§ DATA IN THIS EXERCISE:

◆ ◆ ◆ ◆ ◆ ◆ ◆

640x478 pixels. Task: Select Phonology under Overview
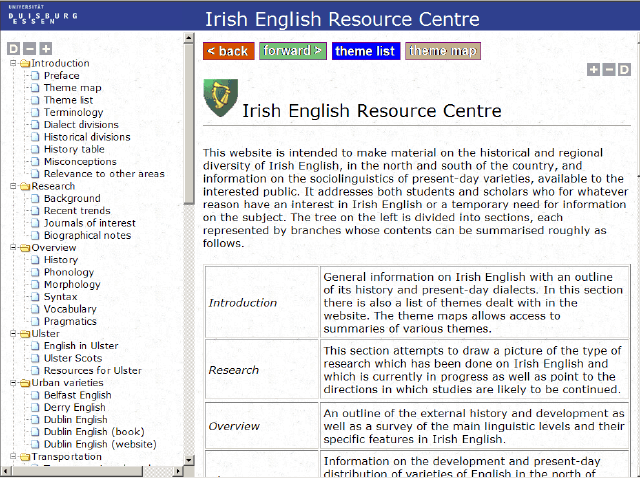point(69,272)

◆ ◆ ◆ ◆ ◆ ◆ ◆

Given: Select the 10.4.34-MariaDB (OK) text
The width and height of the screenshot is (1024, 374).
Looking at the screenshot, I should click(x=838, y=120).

◆ ◆ ◆ ◆ ◆ ◆ ◆

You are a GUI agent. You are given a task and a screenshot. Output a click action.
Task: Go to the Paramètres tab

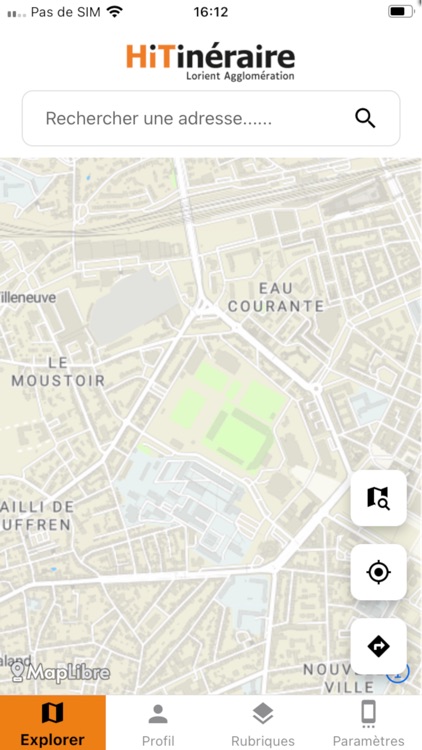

◆ ◆ ◆ ◆ ◆ ◆ ◆

§ WHAT NEEDS TO BE DONE: Which lines above run from the one containing "You are a GUI" down to the one containing "Task: Go to the Paramètres tab"? Repeat exactly those, both ends included, and nothing else.

§ OUTPUT OF THE EXERCISE:
You are a GUI agent. You are given a task and a screenshot. Output a click action.
Task: Go to the Paramètres tab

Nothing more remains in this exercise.